### Given request:
Retype the passage about the U.S. Olympic Marathon Trials word for word.

It was 5 a.m. when Ed Eyestone gave up on trying to sleep and sat up in his hotel bed. Race day was here. He picked up his phone, took a photo of the sunrise and texted it to Conner Mantz and Clayton Young, who were waking up for breakfast in their hotel rooms hours before the U.S. Olympic Marathon Trials in Orlando.

“Beautiful sunrise right now,” he wrote. “It’s going to be an awesome day! You’ve done the work, now go enjoy the experience. Be present today … run the mile you are in and the result will take care of itself! You can do this! Chill, cover, close!”

“We all have great days in our lives. Mine were getting married, the birth of my six daughters … this will go down as a great day, too. I’ll have a smile on my face for the next five months.” — BYU track coach Ed Eyestone after watching Conner Mantz and Clayton Young finish 1-2 at the Olympic Marathon Trials

Eyestone was in an enviable position for a coach, but one filled with suspense and pressure. The opportunity to make an Olympic team comes only every four years and the 26.2-mile marathon is famously fraught with perils. Mantz and Young, two of the many accomplished runners who are coached by Eyestone, were the favorites by virtue of their performances in last fall’s Chicago Marathon. In that race they finished sixth and seventh overall, respectively — first and second among Americans — with the fourth and seventh fastest times ever by Americans — 2:07:47 and 2:08:00.

### Source excerpt:
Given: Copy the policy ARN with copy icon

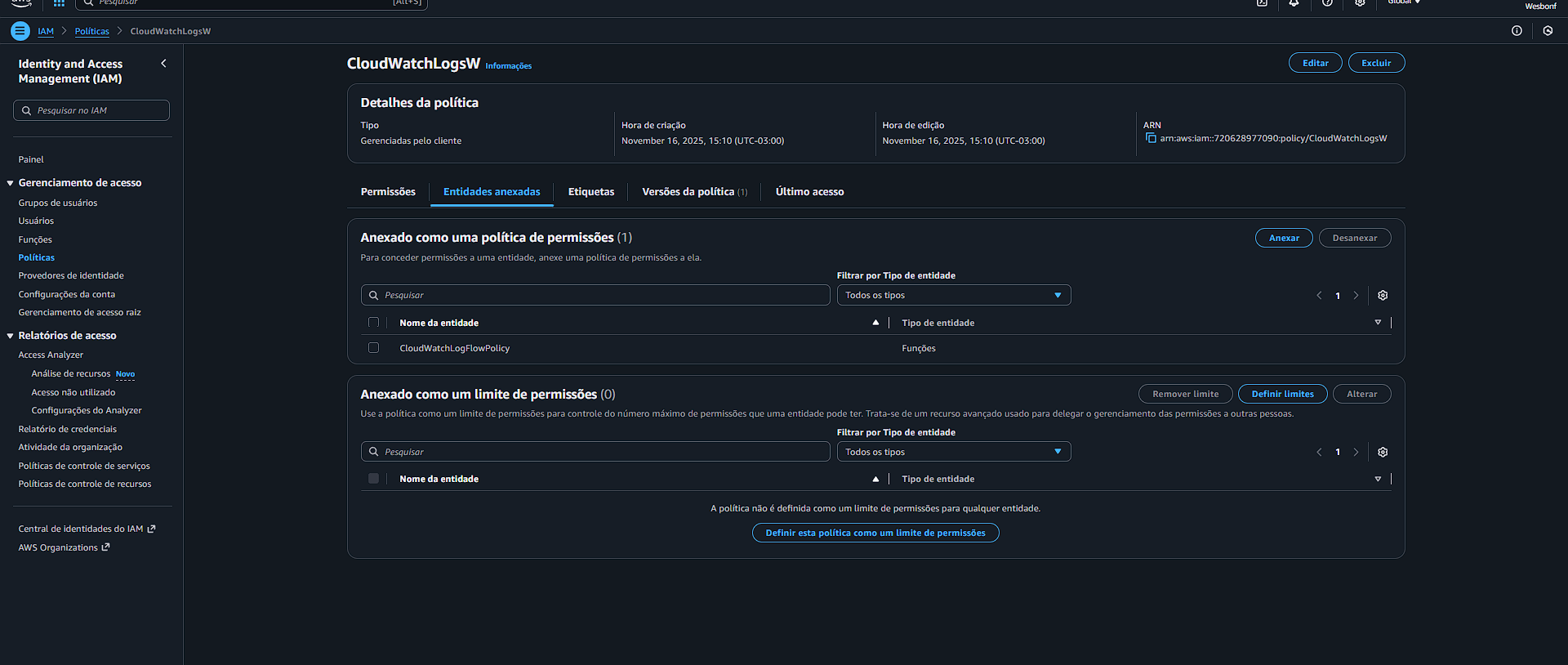Looking at the screenshot, I should 1151,138.

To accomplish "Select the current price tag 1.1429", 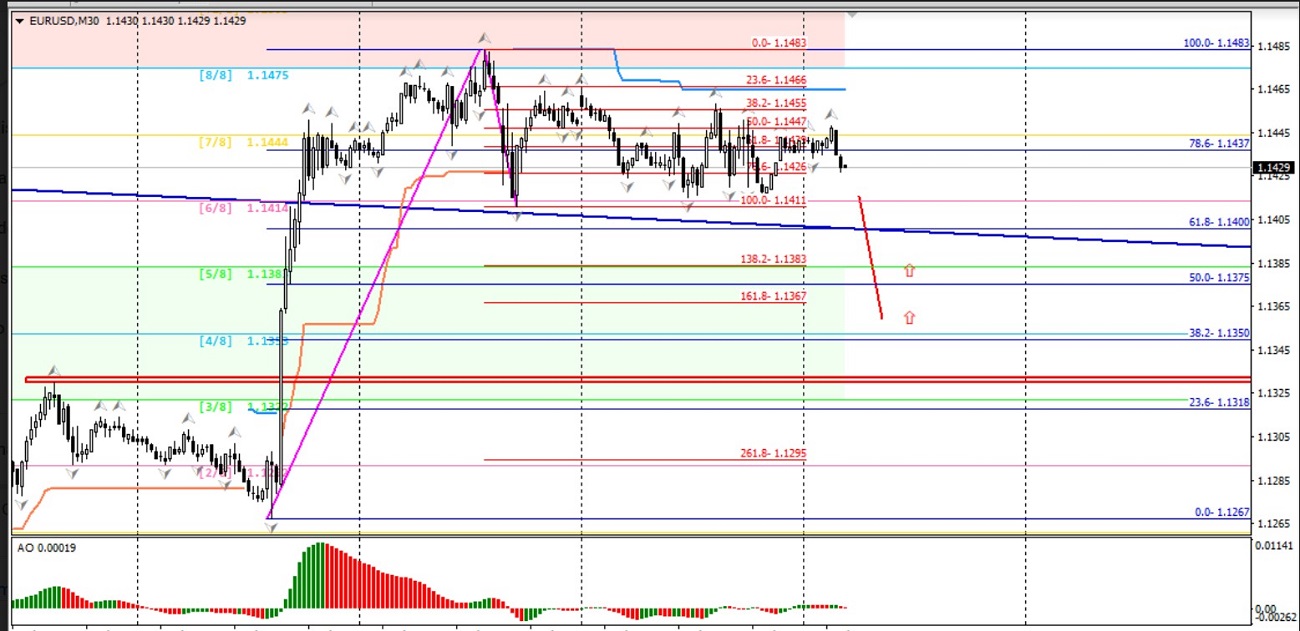I will point(1274,168).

### Solution for this exercise:
It was 5 a.m. when Ed Eyestone gave up on trying to sleep and sat up in his hotel bed. Race day was here. He picked up his phone, took a photo of the sunrise and texted it to Conner Mantz and Clayton Young, who were waking up for breakfast in their hotel rooms hours before the U.S. Olympic Marathon Trials in Orlando.

“Beautiful sunrise right now,” he wrote. “It’s going to be an awesome day! You’ve done the work, now go enjoy the experience. Be present today … run the mile you are in and the result will take care of itself! You can do this! Chill, cover, close!”

“We all have great days in our lives. Mine were getting married, the birth of my six daughters … this will go down as a great day, too. I’ll have a smile on my face for the next five months.” — BYU track coach Ed Eyestone after watching Conner Mantz and Clayton Young finish 1-2 at the Olympic Marathon Trials

Eyestone was in an enviable position for a coach, but one filled with suspense and pressure. The opportunity to make an Olympic team comes only every four years and the 26.2-mile marathon is famously fraught with perils. Mantz and Young, two of the many accomplished runners who are coached by Eyestone, were the favorites by virtue of their performances in last fall’s Chicago Marathon. In that race they finished sixth and seventh overall, respectively — first and second among Americans — with the fourth and seventh fastest times ever by Americans — 2:07:47 and 2:08:00.